No. The Mavic 4 Pro uses DJI's new O4+ transmission system, which requires the new RC 2 or RC Pro 2 controller. Your existing Mavic 3 batteries are also incompatible — different cell chemistry and physical form factor.
What ND filters do I need?
With the variable aperture, you need fewer ND filters than the Mavic 3 Pro. For most scenarios, an ND 8/16/32 set will cover you. For bright midday shoots in white sand or snow conditions, add an ND 64. The DJI-branded ND filters are well-regarded; PolarPro and Freewell make excellent third-party options at lower prices.
Can it follow me while I bike, run, or surf?
Yes — ActiveTrack 7 reliably follows fast-moving subjects in most environments. For very fast movement (speeds over 30 mph) or extreme environments (steep terrain, dense forests, fast water), keep a backup spotter. Battery life will also limit follow sessions to roughly 30-40 minutes of active tracking.
Is the data secure for sensitive use cases?
For consumer use, yes — local-only operation is supported and your footage stays on the SD card. For enterprise or government use cases where data sovereignty matters, consider the Anzu Robotics version of the Mavic 3 (rebadged hardware with US-controlled software) or alternatives like the Skydio X10 or Autel EVO Max 4T.
Final verdict
The DJI Mavic 4 Pro is the most capable consumer drone on the market in 2026. The image quality leap from the Mavic 3 Pro is significant, the flight time is genuinely useful, and the new 360-degree gimbal opens up creative options that didn't exist before. For working aerial photographers and videographers, this is the new tool to beat.

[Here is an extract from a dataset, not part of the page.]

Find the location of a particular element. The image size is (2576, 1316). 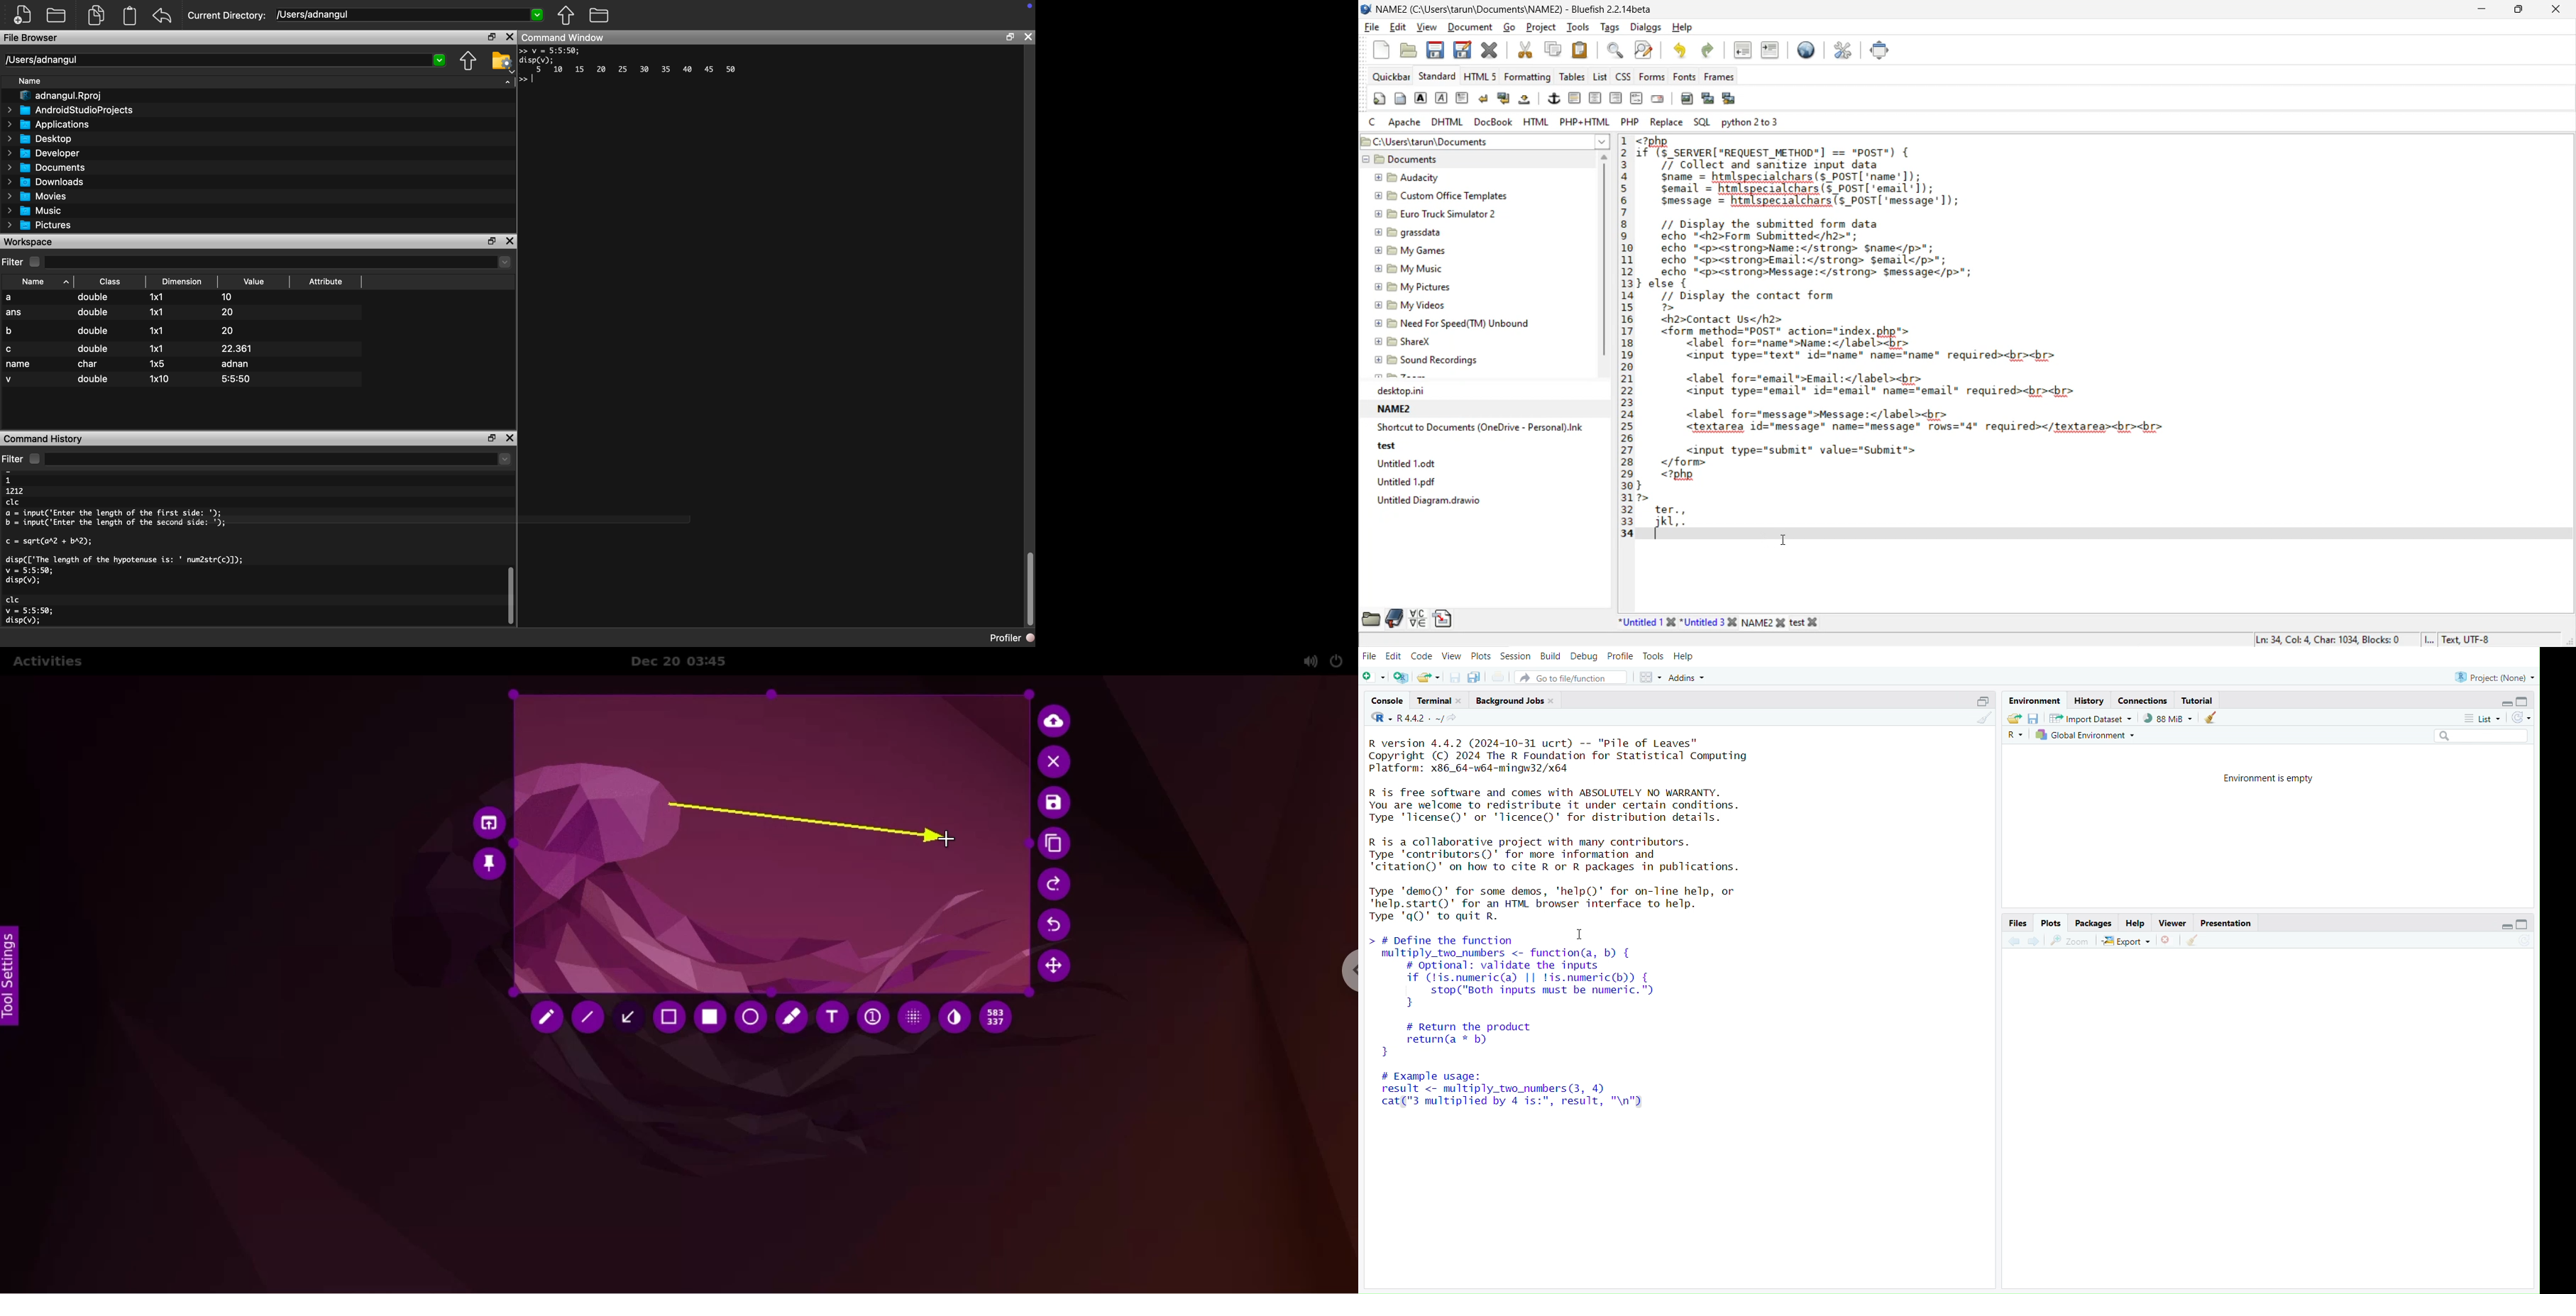

Euro Truck Simulator 2 is located at coordinates (1436, 214).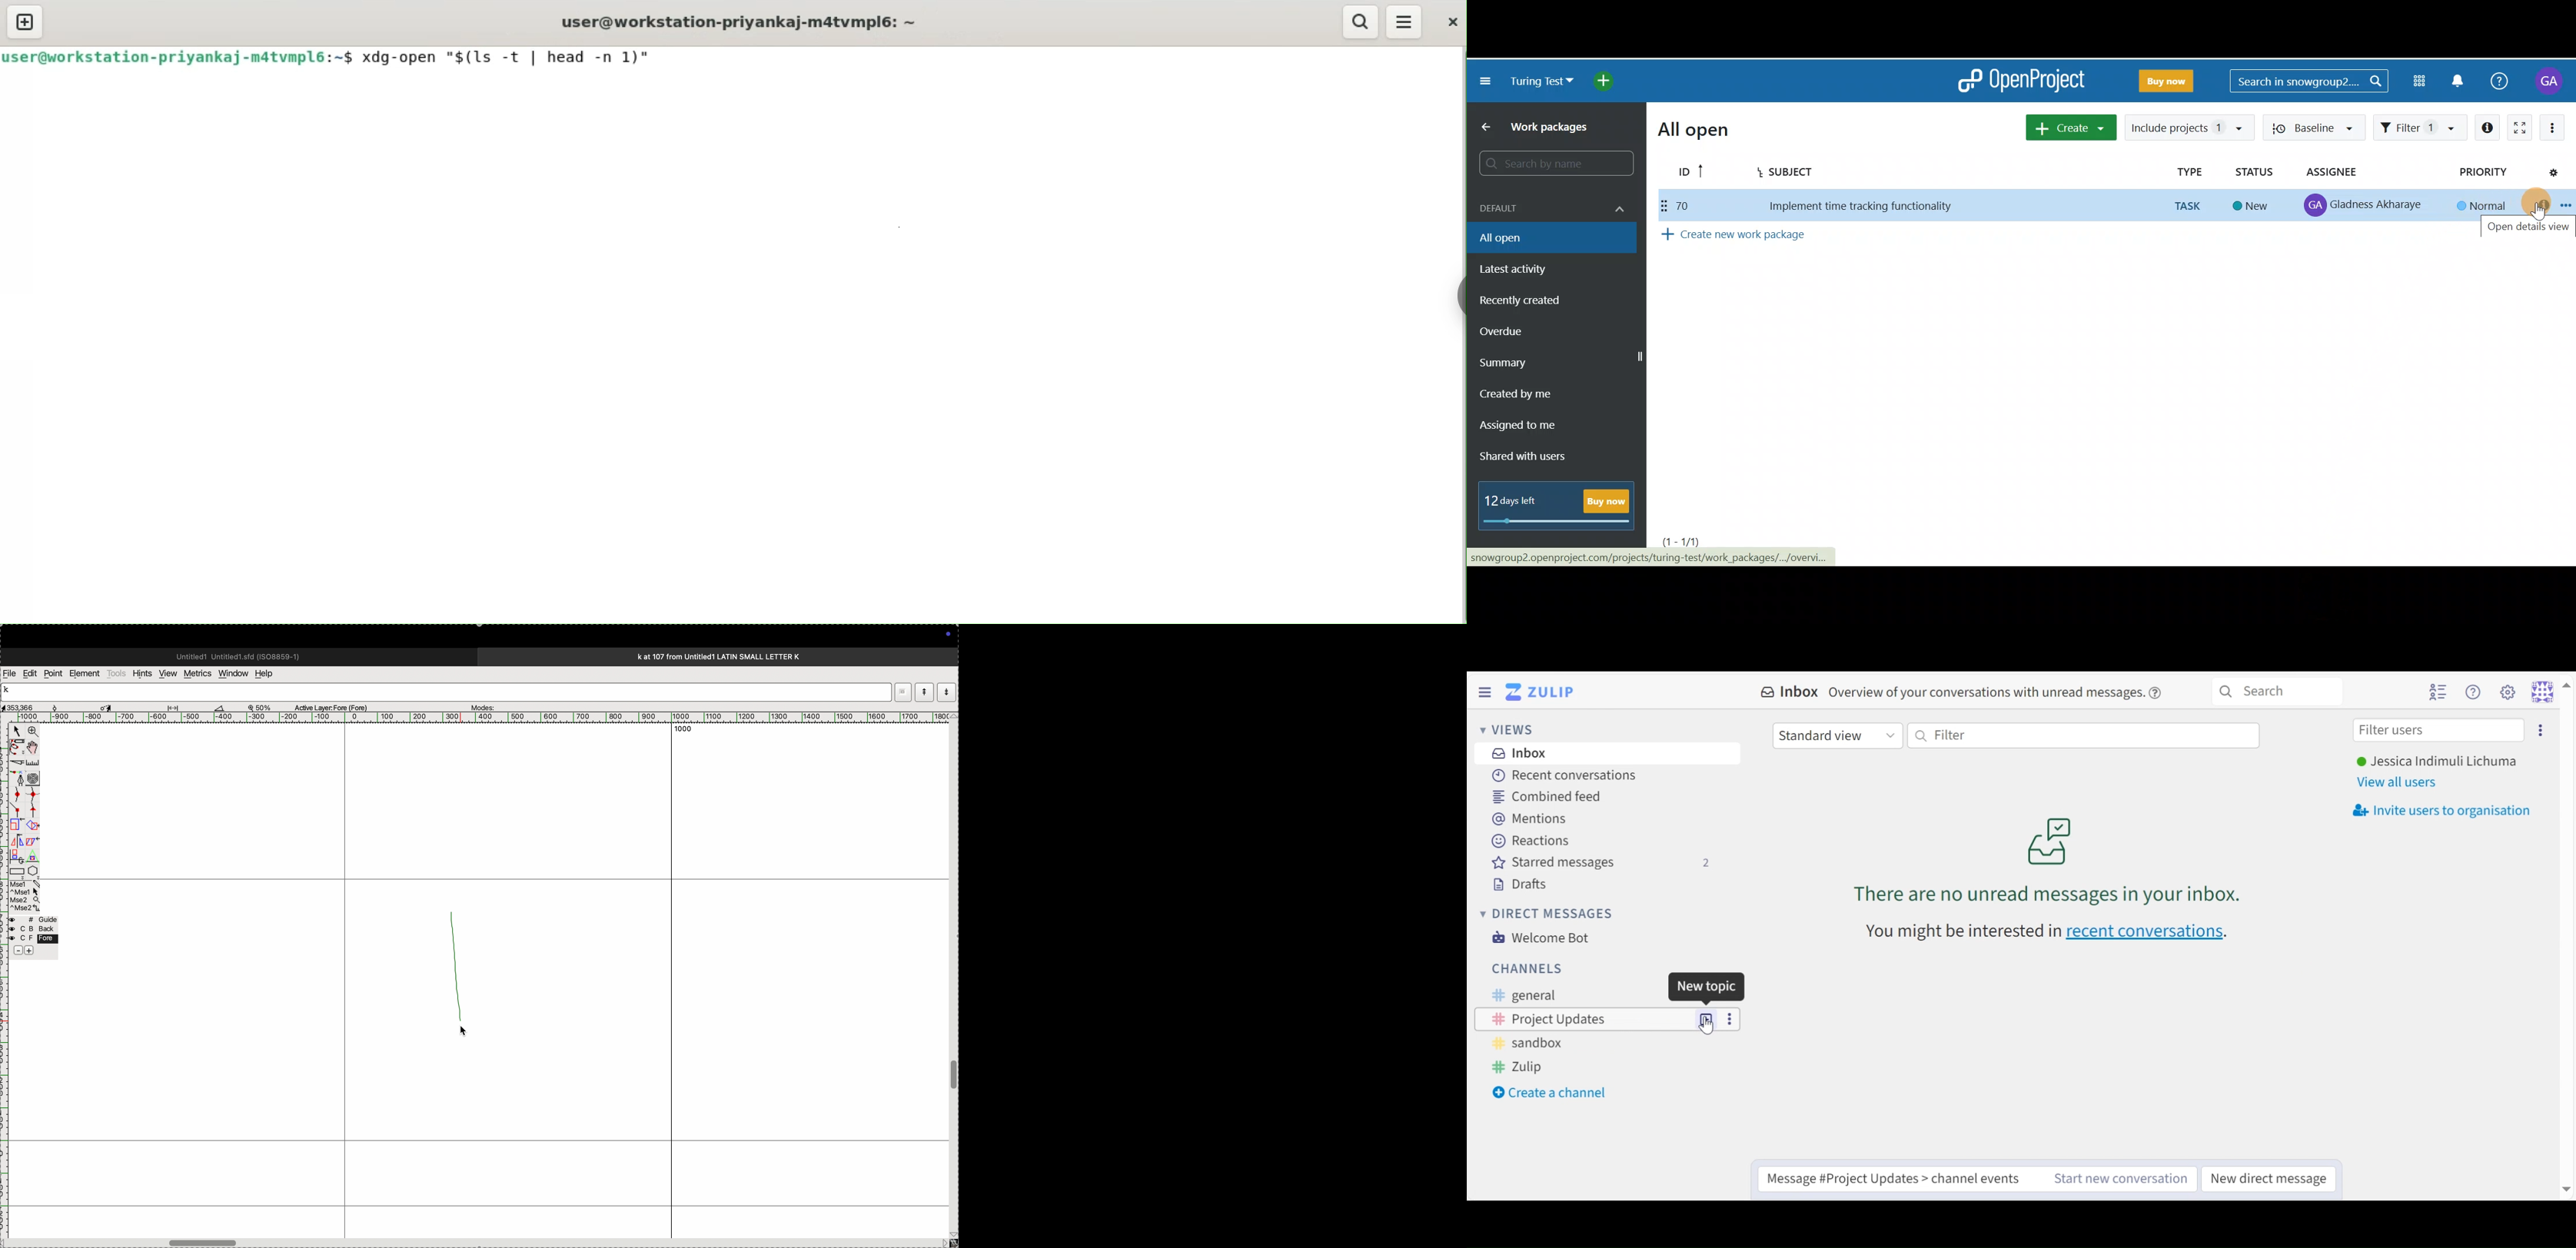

That said, $2,199 is a serious investment and the drone is overkill for most consumers. If you're not earning money with your drone or aren't a serious enthusiast, save the cash and get a Mini 5 Pro or Air 3S. For those who do need this level of capability, the Mavic 4 Pro delivers.
Score: 9.4/10 — Best-in-class consumer drone for professional work. Knocked off perfect by the steep price and the wind-sensitivity of the tele camera.